The now-bankrupt FTX appears to have engaged in "misbehaviors," according to BlackRock Chief Executive Larry Fink, but the technology underpinning cryptocurrencies is still relevant today.
Fink said, "We'll have to wait and see how this all works out (with FTX). We can currently make all of the judgments, and it appears that there were serious penalties for the misbehaviors.
During an event sponsored by the New York Times DealBook, he predicted most crypto companies wouldn't exist in the future.
The US bankruptcy court granted Chapter 11 protection to FTX following its abrupt collapse on November 11. The company claims it owes more than 1 million creditors money.

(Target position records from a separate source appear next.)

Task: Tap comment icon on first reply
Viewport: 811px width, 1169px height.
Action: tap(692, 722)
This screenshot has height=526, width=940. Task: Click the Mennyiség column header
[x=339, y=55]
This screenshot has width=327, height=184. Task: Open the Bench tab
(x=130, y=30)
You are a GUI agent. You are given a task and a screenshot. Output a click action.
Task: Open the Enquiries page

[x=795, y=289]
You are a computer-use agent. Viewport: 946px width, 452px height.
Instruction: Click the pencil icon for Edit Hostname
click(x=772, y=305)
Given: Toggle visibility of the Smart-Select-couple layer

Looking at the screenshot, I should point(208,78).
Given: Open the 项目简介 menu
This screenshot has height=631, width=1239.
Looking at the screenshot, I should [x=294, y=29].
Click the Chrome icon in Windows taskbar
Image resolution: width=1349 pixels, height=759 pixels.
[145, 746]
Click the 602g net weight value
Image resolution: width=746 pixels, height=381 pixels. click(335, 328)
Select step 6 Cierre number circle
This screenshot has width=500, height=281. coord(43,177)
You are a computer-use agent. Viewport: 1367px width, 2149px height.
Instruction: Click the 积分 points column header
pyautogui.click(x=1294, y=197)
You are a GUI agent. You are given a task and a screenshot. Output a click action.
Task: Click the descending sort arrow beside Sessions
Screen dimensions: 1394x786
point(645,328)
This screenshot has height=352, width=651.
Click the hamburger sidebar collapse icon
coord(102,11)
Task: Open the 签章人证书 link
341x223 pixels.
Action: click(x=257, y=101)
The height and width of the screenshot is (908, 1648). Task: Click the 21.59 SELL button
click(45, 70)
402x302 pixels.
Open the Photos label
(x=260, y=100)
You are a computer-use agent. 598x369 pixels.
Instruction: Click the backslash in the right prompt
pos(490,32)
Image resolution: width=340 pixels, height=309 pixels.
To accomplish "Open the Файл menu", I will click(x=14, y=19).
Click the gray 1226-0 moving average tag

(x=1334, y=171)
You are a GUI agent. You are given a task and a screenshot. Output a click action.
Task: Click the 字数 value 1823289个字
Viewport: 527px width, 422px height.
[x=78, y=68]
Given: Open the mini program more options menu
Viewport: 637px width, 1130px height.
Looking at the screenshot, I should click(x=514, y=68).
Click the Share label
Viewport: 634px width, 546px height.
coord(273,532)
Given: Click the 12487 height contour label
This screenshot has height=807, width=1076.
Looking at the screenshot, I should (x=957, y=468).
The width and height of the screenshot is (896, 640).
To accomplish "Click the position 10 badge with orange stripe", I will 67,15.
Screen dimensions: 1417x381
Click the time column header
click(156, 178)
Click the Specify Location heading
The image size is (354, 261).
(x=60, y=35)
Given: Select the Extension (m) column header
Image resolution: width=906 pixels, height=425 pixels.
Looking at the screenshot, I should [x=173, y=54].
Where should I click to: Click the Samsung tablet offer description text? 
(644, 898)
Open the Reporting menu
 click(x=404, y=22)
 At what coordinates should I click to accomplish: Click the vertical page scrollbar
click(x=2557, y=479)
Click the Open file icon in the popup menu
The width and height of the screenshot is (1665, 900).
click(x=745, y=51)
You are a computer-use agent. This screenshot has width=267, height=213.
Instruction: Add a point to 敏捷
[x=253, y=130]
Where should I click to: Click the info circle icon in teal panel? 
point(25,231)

According to him, BlackRock made a $24 million investment in FTX via a billionaire fund it administers. Sam Bankman-FTX had received funding from a number of other international asset managers, including Temasek Holdings, the venture capital firm Tiger Global, and Sequoia Capital.
Fink stated that he believes the technology underpinning crypto "will be very essential" despite all of the issues surrounding FTX. "I think the tokenization of securities will be the next generation for markets and for securities," he continued.
Treasury Secretary for the United States Janet Yellen called for regulation earlier on Wednesday and expressed her continued skepticism about crypto assets.
Consequently, Fink painted a bleak picture of the economy, pointing to unusually high inflation, high-interest rates, slower growth, and a lack of room for fiscal intervention.
In fact, he said, "we're going to enter a period of greater what I would call malaise." "We just won't have the kind of economy that is built on actual growth that we were used to,"
Even so, he thinks the climate for investing is better, particularly for investments that increase in value when interest rates do.